--- Provided material Enclosed Below ---

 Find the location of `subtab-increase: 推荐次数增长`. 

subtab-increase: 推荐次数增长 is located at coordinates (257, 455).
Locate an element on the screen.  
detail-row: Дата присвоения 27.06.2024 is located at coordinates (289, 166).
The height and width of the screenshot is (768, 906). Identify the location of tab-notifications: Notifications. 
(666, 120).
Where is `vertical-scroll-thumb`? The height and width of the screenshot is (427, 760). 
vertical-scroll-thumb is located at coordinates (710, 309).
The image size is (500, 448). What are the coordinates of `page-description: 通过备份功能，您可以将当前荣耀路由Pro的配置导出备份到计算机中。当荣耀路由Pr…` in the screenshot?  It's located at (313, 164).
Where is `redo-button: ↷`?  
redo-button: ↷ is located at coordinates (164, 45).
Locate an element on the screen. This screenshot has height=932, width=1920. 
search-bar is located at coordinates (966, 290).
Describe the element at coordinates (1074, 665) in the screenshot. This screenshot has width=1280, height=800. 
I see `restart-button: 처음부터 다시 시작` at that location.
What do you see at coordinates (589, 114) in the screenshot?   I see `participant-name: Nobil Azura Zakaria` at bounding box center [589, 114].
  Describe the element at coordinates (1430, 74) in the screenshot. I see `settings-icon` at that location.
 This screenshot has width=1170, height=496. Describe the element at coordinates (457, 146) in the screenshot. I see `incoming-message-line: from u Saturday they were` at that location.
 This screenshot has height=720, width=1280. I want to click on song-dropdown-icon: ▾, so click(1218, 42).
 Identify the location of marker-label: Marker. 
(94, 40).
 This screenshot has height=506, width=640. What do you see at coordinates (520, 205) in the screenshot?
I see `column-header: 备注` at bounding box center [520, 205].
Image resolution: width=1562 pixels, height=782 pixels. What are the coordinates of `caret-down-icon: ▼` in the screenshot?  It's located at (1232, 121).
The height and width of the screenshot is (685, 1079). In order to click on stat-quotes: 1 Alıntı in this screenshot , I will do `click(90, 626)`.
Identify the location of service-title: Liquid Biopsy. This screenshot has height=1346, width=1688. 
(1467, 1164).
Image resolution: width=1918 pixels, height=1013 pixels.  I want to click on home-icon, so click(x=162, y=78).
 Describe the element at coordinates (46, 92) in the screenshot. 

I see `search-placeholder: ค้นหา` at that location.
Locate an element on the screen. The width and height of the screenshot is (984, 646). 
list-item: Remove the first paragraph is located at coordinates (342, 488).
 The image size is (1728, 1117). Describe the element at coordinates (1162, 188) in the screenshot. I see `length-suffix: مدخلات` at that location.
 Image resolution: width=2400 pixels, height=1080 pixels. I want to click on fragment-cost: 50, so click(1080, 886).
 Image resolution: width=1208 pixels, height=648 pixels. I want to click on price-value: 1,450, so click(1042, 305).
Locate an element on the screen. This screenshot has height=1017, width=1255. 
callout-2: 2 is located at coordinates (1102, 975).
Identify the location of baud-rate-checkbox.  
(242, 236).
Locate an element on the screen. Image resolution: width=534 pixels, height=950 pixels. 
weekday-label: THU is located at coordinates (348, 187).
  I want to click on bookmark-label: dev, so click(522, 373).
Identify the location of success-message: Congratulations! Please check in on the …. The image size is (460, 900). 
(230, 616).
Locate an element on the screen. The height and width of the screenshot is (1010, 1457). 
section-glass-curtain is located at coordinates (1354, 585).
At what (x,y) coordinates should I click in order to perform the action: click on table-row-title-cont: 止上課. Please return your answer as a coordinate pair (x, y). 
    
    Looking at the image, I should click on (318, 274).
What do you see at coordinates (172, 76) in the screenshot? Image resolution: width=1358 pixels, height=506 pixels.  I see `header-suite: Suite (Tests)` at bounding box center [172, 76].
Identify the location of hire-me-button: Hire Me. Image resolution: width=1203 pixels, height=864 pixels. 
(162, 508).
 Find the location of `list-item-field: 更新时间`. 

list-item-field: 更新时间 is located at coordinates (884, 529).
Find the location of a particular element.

--- End of Enclosed Provided material ---

— Required action —
Return all of the items above unchanged, character for character.

— Completed exercise —
 Find the location of `subtab-increase: 推荐次数增长`. 

subtab-increase: 推荐次数增长 is located at coordinates (257, 455).
Locate an element on the screen.  
detail-row: Дата присвоения 27.06.2024 is located at coordinates (289, 166).
The height and width of the screenshot is (768, 906). Identify the location of tab-notifications: Notifications. 
(666, 120).
Where is `vertical-scroll-thumb`? The height and width of the screenshot is (427, 760). 
vertical-scroll-thumb is located at coordinates (710, 309).
The image size is (500, 448). What are the coordinates of `page-description: 通过备份功能，您可以将当前荣耀路由Pro的配置导出备份到计算机中。当荣耀路由Pr…` in the screenshot?  It's located at (313, 164).
Where is `redo-button: ↷`?  
redo-button: ↷ is located at coordinates (164, 45).
Locate an element on the screen. This screenshot has height=932, width=1920. 
search-bar is located at coordinates (966, 290).
Describe the element at coordinates (1074, 665) in the screenshot. This screenshot has width=1280, height=800. 
I see `restart-button: 처음부터 다시 시작` at that location.
What do you see at coordinates (589, 114) in the screenshot?   I see `participant-name: Nobil Azura Zakaria` at bounding box center [589, 114].
  Describe the element at coordinates (1430, 74) in the screenshot. I see `settings-icon` at that location.
 This screenshot has width=1170, height=496. Describe the element at coordinates (457, 146) in the screenshot. I see `incoming-message-line: from u Saturday they were` at that location.
 This screenshot has height=720, width=1280. I want to click on song-dropdown-icon: ▾, so click(1218, 42).
 Identify the location of marker-label: Marker. 
(94, 40).
 This screenshot has height=506, width=640. What do you see at coordinates (520, 205) in the screenshot?
I see `column-header: 备注` at bounding box center [520, 205].
Image resolution: width=1562 pixels, height=782 pixels. What are the coordinates of `caret-down-icon: ▼` in the screenshot?  It's located at (1232, 121).
The height and width of the screenshot is (685, 1079). In order to click on stat-quotes: 1 Alıntı in this screenshot , I will do `click(90, 626)`.
Identify the location of service-title: Liquid Biopsy. This screenshot has height=1346, width=1688. 
(1467, 1164).
Image resolution: width=1918 pixels, height=1013 pixels.  I want to click on home-icon, so click(x=162, y=78).
 Describe the element at coordinates (46, 92) in the screenshot. 

I see `search-placeholder: ค้นหา` at that location.
Locate an element on the screen. The width and height of the screenshot is (984, 646). 
list-item: Remove the first paragraph is located at coordinates (342, 488).
 The image size is (1728, 1117). Describe the element at coordinates (1162, 188) in the screenshot. I see `length-suffix: مدخلات` at that location.
 Image resolution: width=2400 pixels, height=1080 pixels. I want to click on fragment-cost: 50, so click(1080, 886).
 Image resolution: width=1208 pixels, height=648 pixels. I want to click on price-value: 1,450, so click(1042, 305).
Locate an element on the screen. This screenshot has height=1017, width=1255. 
callout-2: 2 is located at coordinates (1102, 975).
Identify the location of baud-rate-checkbox.  
(242, 236).
Locate an element on the screen. Image resolution: width=534 pixels, height=950 pixels. 
weekday-label: THU is located at coordinates (348, 187).
  I want to click on bookmark-label: dev, so click(522, 373).
Identify the location of success-message: Congratulations! Please check in on the …. The image size is (460, 900). 
(230, 616).
Locate an element on the screen. The height and width of the screenshot is (1010, 1457). 
section-glass-curtain is located at coordinates (1354, 585).
At what (x,y) coordinates should I click in order to perform the action: click on table-row-title-cont: 止上課. Please return your answer as a coordinate pair (x, y). 
    
    Looking at the image, I should click on (318, 274).
What do you see at coordinates (172, 76) in the screenshot? Image resolution: width=1358 pixels, height=506 pixels.  I see `header-suite: Suite (Tests)` at bounding box center [172, 76].
Identify the location of hire-me-button: Hire Me. Image resolution: width=1203 pixels, height=864 pixels. 
(162, 508).
 Find the location of `list-item-field: 更新时间`. 

list-item-field: 更新时间 is located at coordinates (884, 529).
Find the location of a particular element.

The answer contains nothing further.